Driven by a liquidity tsunami following pension fund reforms and stellar corporate earnings, the All-Share Index (ASI) which breached the 194,000-point milestone rose by 6.95 percent in five trading days to Friday, reaching 194,989.77 points.
The market’s new highs as seen in the performance indicators as at close of trading on Friday compared to preceding weekend when both indicators closed at 182,313.08 points and N117.027 trillion respectively.
Seventy-one equities appreciated in price during the review week, lower than 79 equities in the preceding trading week. Forty-one equities depreciated in price, higher than
27 equities in the preceding week, while 36 equities remained unchanged, lower than 42 recorded in the preceding week.
Market analysts point to a perfect storm of factors fueling this rally on the NGX to include: a strategic shift by Pension Fund Administrators (PFAs) following the raising of equity investment limits and massive repricing in heavyweights like Dangote Cement and MTN Nigeria, alongside excitement over anticipated mega-listings like the Dangote Refinery.
This is in addition to a firmer Naira which has renewed foreign investor appetite, with international participation hitting levels not seen in nearly two decades.
The Monetary Policy Committee (MPC) will hold its first meeting in 2026 on February 23 and 24. Both domestic and international economic developments are expected to inform the Committee’s decision.
“As fixed-income yields continue to moderate, risk assets become relatively more attractive. Lower rates would likely encourage more allocation of funds into the equities market, particularly as investors search for stronger real returns.
“As such, to extend this bullish run in the equities market, we believe the monetary authority might tilt towards a rate cut,” Meristem research analysts said.
All other indices finished the review trading week higher with the exception of NGX Growth index which depreciated by 15.06 percent while the NGX Sovereign Bond index closed flat.
The market saw a total turnover of 7.662 billion shares worth N252.566 billion traded in 345,118 deals by investors on the floor of the Exchange, in contrast to a total of 4.652 billion shares valued at N193.326 billion that exchanged hands preceding week in 286,751 deals.
The Financial Services Industry (measured by volume) led the activity chart with 5.625 billion shares valued at N113.599 billion traded in 129,729 deals: thus contributing 73.41 percent and 44.98 percent to the total equity turnover volume and value respectively.
The Services Industry followed with 493.131 million shares worth N5.866 billion in 30,396 deals, and the Oil and Gas Industry, with a turnover of 425.657 million shares worth N35.742 billion in 23,136 deals.

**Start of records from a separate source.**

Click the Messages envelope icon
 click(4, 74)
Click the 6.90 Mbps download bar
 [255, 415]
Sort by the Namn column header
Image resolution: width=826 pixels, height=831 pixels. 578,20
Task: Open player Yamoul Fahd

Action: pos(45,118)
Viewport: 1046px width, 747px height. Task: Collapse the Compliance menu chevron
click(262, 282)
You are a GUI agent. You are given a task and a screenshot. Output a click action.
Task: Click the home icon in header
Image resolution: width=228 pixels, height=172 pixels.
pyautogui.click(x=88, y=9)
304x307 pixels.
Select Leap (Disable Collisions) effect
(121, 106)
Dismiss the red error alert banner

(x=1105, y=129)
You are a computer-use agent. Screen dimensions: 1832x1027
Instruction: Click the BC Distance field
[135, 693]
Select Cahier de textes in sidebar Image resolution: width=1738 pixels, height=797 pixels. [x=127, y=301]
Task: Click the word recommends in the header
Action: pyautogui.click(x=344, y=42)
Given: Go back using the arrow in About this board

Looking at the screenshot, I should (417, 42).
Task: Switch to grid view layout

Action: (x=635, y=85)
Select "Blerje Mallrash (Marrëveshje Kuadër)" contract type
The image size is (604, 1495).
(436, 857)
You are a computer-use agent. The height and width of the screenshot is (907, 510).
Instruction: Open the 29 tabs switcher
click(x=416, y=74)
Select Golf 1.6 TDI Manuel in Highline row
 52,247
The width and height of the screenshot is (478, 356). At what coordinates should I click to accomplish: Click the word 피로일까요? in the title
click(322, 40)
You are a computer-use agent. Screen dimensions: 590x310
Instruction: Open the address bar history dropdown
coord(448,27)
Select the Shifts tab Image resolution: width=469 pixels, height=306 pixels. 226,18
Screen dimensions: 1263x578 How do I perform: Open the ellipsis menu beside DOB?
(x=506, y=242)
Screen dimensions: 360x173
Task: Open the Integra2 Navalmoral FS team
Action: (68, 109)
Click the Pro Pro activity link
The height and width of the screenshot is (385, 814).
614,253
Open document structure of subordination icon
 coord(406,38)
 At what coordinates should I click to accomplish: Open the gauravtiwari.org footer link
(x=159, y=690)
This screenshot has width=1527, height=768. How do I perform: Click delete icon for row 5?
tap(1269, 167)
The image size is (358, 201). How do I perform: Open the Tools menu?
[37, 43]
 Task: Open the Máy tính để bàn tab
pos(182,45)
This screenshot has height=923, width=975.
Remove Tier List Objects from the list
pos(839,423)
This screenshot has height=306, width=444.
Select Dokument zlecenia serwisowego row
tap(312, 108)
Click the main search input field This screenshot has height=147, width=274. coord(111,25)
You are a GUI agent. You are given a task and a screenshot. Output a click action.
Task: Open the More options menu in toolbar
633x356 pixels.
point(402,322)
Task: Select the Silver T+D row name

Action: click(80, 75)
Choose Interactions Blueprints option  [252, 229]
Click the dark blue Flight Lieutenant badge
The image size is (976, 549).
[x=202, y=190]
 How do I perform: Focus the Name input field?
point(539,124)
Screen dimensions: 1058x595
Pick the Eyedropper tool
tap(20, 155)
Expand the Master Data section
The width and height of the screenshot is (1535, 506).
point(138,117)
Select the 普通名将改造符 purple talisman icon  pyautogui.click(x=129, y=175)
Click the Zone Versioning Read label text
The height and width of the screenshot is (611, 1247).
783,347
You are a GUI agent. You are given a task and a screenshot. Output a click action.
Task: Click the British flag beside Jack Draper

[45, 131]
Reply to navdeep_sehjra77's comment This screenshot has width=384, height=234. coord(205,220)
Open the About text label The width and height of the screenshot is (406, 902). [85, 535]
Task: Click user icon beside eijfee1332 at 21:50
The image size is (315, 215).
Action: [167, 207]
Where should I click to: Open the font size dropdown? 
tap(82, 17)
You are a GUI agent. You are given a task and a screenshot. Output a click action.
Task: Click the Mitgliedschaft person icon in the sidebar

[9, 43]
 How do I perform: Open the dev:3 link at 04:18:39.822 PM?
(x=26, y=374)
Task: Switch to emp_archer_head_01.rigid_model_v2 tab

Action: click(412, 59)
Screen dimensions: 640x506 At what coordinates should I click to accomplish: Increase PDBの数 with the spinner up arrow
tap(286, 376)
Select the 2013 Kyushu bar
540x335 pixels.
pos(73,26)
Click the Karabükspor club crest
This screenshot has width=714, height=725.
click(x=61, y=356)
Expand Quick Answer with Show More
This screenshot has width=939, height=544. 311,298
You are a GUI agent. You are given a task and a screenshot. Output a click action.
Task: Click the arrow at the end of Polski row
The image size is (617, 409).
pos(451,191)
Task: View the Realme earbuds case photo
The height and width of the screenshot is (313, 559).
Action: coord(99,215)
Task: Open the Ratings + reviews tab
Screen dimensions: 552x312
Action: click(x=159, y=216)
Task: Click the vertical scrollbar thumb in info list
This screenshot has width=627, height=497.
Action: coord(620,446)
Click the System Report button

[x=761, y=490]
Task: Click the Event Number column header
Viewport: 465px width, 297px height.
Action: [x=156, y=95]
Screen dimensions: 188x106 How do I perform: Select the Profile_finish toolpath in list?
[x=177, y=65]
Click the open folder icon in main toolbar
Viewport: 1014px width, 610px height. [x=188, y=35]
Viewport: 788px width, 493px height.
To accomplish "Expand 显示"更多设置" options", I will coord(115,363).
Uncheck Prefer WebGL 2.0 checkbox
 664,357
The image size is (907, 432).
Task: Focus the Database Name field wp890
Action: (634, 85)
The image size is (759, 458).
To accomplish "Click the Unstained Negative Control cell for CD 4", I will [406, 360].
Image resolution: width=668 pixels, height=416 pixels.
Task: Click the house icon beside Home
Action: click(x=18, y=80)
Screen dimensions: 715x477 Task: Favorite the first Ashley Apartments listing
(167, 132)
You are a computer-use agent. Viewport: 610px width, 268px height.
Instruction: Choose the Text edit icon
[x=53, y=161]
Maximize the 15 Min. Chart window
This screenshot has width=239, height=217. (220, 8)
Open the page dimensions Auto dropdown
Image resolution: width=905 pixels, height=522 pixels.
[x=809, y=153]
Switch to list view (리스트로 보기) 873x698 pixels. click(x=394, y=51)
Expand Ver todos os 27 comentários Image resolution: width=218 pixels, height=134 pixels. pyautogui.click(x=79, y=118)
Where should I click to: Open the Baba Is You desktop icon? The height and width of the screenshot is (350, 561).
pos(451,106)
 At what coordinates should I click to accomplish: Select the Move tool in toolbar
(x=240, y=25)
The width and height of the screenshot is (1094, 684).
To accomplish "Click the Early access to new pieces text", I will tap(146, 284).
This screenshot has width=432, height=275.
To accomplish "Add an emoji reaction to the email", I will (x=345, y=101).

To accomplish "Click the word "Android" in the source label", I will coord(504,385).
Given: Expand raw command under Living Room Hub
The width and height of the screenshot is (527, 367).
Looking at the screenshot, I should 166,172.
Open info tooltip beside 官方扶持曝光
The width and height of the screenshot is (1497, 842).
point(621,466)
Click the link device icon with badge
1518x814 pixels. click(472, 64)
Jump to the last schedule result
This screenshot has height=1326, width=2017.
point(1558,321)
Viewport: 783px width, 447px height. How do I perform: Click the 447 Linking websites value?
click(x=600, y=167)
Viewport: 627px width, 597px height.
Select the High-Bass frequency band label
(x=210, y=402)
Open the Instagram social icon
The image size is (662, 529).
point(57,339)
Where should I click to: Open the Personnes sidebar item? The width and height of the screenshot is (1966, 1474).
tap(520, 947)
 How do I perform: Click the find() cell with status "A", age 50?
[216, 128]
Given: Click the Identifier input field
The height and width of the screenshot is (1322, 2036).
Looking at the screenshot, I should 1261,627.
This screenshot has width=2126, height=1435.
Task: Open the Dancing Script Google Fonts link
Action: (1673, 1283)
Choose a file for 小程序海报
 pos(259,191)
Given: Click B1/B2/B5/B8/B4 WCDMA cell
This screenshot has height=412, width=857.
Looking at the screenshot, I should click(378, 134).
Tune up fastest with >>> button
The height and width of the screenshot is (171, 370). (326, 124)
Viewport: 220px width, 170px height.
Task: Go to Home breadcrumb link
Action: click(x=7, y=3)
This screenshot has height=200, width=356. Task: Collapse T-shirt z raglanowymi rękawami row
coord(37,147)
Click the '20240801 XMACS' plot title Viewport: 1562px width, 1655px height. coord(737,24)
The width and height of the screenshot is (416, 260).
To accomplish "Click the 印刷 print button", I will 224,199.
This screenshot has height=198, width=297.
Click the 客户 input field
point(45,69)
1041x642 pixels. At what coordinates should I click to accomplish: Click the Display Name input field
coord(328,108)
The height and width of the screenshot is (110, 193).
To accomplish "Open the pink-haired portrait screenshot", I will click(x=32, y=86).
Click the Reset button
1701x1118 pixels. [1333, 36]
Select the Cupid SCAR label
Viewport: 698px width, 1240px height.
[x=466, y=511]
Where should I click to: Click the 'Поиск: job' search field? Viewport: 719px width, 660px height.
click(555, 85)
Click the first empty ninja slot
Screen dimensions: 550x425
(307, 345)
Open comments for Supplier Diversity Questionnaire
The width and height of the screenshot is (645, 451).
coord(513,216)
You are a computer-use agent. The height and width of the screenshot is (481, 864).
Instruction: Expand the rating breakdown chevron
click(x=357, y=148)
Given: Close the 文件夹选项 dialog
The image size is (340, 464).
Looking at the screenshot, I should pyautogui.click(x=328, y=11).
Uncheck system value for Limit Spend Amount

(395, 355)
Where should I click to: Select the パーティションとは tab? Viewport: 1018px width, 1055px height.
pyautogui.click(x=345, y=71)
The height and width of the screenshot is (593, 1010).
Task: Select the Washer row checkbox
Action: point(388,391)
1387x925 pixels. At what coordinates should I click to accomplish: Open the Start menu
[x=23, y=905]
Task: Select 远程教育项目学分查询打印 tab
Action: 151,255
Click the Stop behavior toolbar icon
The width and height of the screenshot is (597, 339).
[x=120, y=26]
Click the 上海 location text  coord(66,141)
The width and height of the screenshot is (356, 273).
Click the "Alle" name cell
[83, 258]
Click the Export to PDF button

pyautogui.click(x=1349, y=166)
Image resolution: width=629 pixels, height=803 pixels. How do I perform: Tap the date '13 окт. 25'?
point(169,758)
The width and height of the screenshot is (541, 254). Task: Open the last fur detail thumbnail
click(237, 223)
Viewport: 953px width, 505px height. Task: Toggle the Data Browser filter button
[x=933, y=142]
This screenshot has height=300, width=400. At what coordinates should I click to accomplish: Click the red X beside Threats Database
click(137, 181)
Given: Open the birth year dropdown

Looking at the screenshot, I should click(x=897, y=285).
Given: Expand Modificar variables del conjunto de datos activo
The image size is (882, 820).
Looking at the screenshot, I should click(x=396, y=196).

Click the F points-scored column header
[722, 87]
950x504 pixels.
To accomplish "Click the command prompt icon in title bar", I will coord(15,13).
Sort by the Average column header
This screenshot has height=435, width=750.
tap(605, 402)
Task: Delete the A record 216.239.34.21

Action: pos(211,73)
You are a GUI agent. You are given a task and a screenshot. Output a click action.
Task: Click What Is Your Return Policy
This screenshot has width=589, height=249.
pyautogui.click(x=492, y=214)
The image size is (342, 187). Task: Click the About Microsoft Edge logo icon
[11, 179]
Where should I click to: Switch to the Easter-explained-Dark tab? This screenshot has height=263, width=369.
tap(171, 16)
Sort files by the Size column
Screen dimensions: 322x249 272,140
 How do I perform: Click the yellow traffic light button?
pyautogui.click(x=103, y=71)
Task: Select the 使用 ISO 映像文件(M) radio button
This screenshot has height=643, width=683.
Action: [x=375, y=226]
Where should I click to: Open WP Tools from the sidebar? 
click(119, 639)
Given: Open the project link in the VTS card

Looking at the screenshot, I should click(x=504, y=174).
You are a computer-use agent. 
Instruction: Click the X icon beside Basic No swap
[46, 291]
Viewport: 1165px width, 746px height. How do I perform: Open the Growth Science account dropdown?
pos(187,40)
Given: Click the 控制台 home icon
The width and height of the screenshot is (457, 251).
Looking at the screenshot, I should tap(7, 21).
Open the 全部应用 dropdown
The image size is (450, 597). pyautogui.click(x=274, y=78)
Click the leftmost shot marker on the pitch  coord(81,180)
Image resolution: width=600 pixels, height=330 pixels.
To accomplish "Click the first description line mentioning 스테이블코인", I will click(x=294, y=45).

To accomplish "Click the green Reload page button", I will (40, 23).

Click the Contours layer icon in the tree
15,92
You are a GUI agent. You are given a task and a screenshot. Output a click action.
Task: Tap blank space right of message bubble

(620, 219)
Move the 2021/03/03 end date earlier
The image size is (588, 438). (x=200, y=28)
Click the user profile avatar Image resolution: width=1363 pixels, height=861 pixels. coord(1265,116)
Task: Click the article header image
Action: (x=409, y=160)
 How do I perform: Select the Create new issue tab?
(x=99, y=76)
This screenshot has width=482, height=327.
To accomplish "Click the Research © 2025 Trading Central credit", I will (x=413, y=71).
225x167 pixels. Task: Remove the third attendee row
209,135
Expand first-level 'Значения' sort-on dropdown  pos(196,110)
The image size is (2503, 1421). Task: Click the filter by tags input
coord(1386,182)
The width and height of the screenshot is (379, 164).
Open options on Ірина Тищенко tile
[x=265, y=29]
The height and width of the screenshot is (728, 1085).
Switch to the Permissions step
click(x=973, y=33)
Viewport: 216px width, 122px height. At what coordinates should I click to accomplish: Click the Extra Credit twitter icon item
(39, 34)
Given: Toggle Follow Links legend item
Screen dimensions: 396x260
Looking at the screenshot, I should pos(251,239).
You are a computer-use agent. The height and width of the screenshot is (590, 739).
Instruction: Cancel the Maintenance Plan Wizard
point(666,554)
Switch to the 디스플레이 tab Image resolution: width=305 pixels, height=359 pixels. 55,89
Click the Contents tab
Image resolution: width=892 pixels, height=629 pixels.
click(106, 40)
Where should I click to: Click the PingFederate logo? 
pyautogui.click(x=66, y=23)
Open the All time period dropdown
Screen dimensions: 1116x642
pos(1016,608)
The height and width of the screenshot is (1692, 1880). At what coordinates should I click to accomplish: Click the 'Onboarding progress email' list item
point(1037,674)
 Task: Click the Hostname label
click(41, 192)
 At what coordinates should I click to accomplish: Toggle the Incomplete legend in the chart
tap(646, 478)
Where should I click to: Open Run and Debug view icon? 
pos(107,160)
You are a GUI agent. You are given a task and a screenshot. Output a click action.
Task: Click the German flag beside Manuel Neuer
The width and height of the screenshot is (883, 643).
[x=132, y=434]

Trading in the top three equities: FCMB Group Plc, Access Holdings Plc and Zenith
Bank Plc (measured by volume), accounted for 3.594 billion shares worth N69.147 billion in 33,802 deals, contributing 46.90 percent and 27.38 percent to the total equity turnover volume and value respectively.
While investors look toward Monday market outcome, the primary driver will be whether the aggressive institutional rebalancing and high-conviction buying seen throughout the review week can be sustained, according to Lagos-based Vetiva Research analysts.
“Investors will likely be watching for any signs of profit-taking following a period of rapid appreciation across various asset classes”, the analysts said, while adding that the prevalence of stocks hitting their maximum daily price limits on Friday suggests that momentum-driven strategies are still very much in play, “which could continue to provide a strong cushion for the benchmark index in the coming sessions”.
As the bulls maintain their grip on Customs Street, the market is setting a new global benchmark for performance in 2026, with year-to-date returns already exceeding 25 percent.